Eu não sirvo de
exemplo para nada, mas, se você quer saber se isso é possível, me ofereço como
piloto de testes. Sou a Miss Imperfeita, muito prazer.
Uma imperfeita que faz tudo o que precisa fazer, como boa
profissional, mãe e mulher que também sou: trabalho todos os dias, ganho minha
grana, cuido das camisas do marido, decido o cardápio das refeições, levo
os filhos no colégio e busco, almoço com eles, estudo com eles, telefono para
minha mãe todos os dias, procuro minhas amigas, namoro, viajo, vou ao cinema,
pago minhas contas, respondo a toneladas de e-mails, faço revisões no dentista,
mamografia, caminho meia hora diariamente, compro flores para casa, providencio
os consertos domésticos, participo de eventos e reuniões ligados à minha
profissão e ainda faço escova toda semana - e as unhas!
E, entre uma coisa e outra, leio livros.
Portanto, sou ocupada, mas não uma workaholic.
Por mais disciplinada e responsável que eu seja, aprendi duas
coisinhas que operam milagres.
Primeiro: a dizer NÃO.
Segundo: a não sentir um pingo de culpa por dizer NÃO.
Culpa por nada, aliás.
Existe a Coca Zero, o Fome Zero, o Recruta Zero.
Pois inclua na sua lista a Culpa Zero.
Quando você nasceu, nenhum profeta adentrou a sala da maternidade e
lhe apontou o dedo dizendo que a partir daquele momento você seria modelo para
os outros.
Seu pai e sua mãe, acredite, não tiveram essa expectativa: tudo o
que desejaram é que você não chorasse muito durante as madrugadas e mamasse
direitinho.
Você não é Nossa Senhora. Você é, humildemente, uma mulher.
E, se não aprender a delegar, a priorizar e a se divertir, bye-bye
vida interessante.
Porque vida interessante não é ter a agenda lotada, não é ser sempre
politicamente correta, não é topar qualquer projeto por dinheiro, não é atender
a todos e criar para si a falsa impressão de ser indispensável.
É ter tempo.
Tempo para fazer nada. Tempo para fazer tudo. Tempo para dançar
sozinha na sala.
Tempo para bisbilhotar uma loja de discos.
Tempo para sumir dois dias com seu amor. Três dias. Cinco dias!
Tempo para uma massagem. Tempo para ver a novela.
Tempo para receber aquela sua amiga que é consultora de produtos de
beleza.
Tempo para fazer um trabalho voluntário.
Tempo para procurar um abajur novo para seu quarto.
Tempo para conhecer outras pessoas. Voltar a estudar. Para
engravidar.
Tempo para escrever um livro que você nem sabe se um dia será
editado.
Tempo, principalmente, para descobrir que você pode ser
perfeitamente organizada e profissional sem deixar de existir. Porque nossa
existência não é contabilizada por um relógio de ponto ou pela quantidade de
memorandos virtuais que atolam nossa caixa postal.

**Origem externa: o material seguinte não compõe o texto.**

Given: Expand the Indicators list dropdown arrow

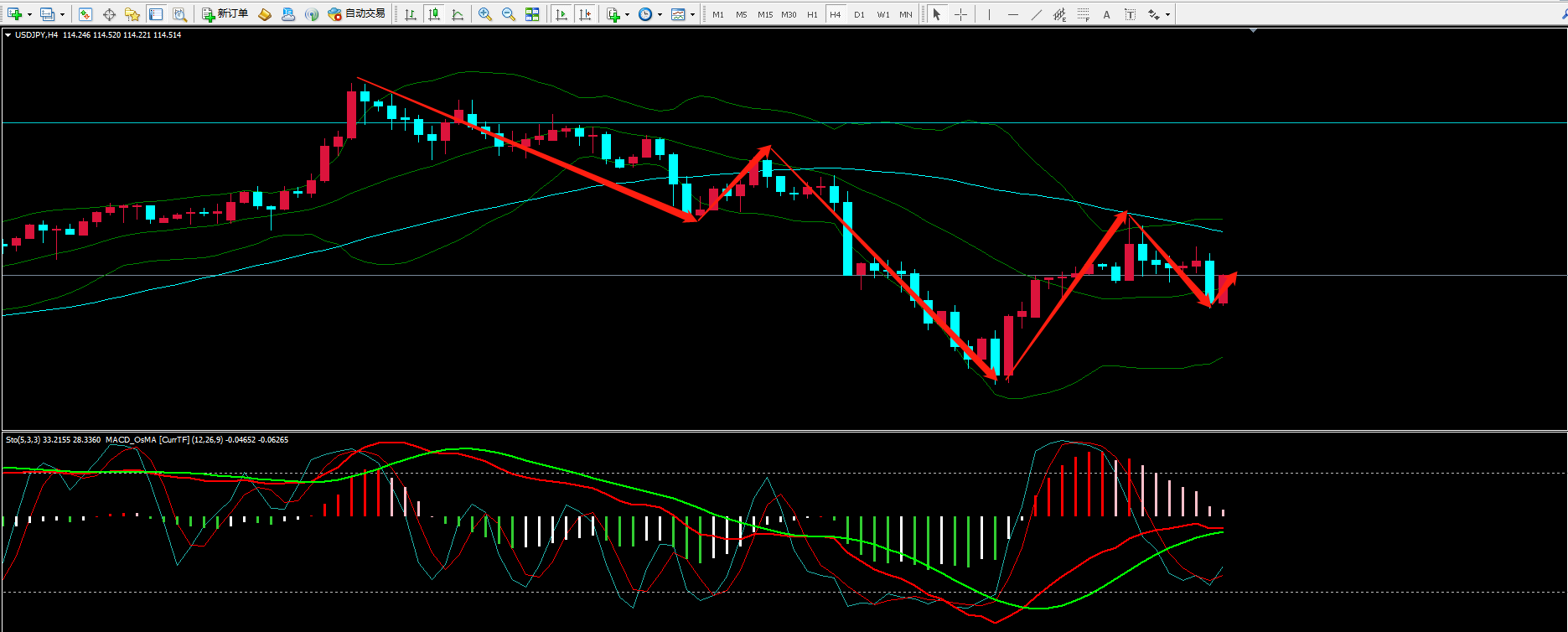Looking at the screenshot, I should pos(627,14).
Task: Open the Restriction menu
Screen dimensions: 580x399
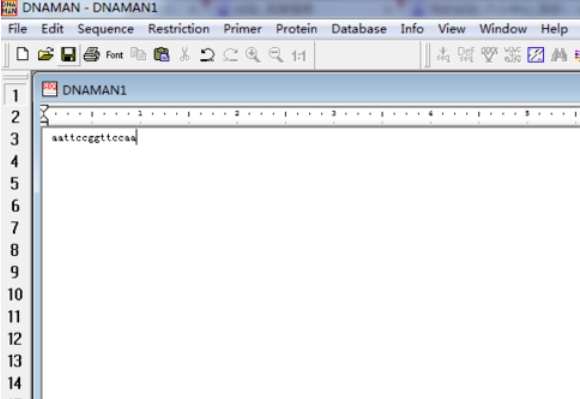Action: click(x=179, y=29)
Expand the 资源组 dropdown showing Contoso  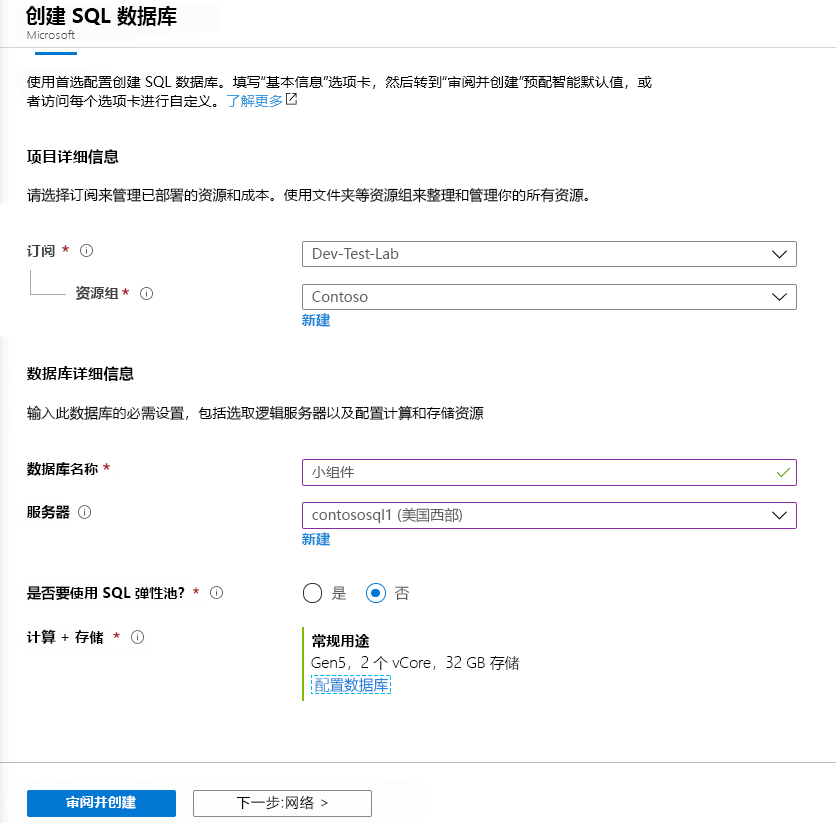[x=549, y=297]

Existir, a que será que se destina? Destina-se a ter o tempo a
favor, e não contra.
A mulher moderna anda muito antiga..
Acredita que, se não for super, se não for mega, se não for uma
executiva ISO 9000, não será bem avaliada.
Está tentando provar não-sei-o-quê para não-sei-quem.
Precisa respeitar o mosaico de si mesma, privilegiar cada pedacinho
de si.
Se o trabalho é um pedação de sua vida, ótimo!
Nada é mais elegante, charmoso e inteligente do que ser
independente.
Mulher que se sustenta fica muito mais sexy e muito mais livre para
ir e vir.
Desde que, lembre de separar alguns bons momentos da semana para
usufruir essa independência, senão é escravidão, a mesma que nos mantinha
trancafiadas em casa, espiando a vida pela janela.
Desacelerar tem um custo. Talvez seja preciso esquecer a bolsa
Prada, o hotel decorado pelo Philippe Starck e o batom da MAC.
Mas, se você precisa vender a alma ao diabo para ter tudo isso,
francamente, está precisando rever seus valores. E descobrir que uma bolsa de
palha, uma pousadinha rústica à beira-mar e o rosto lavado (ok, esqueça o rosto
lavado) podem ser prazeres cinco estrelas e nos dar uma nova perspectiva sobre
o que é, afinal, uma vida interessante'.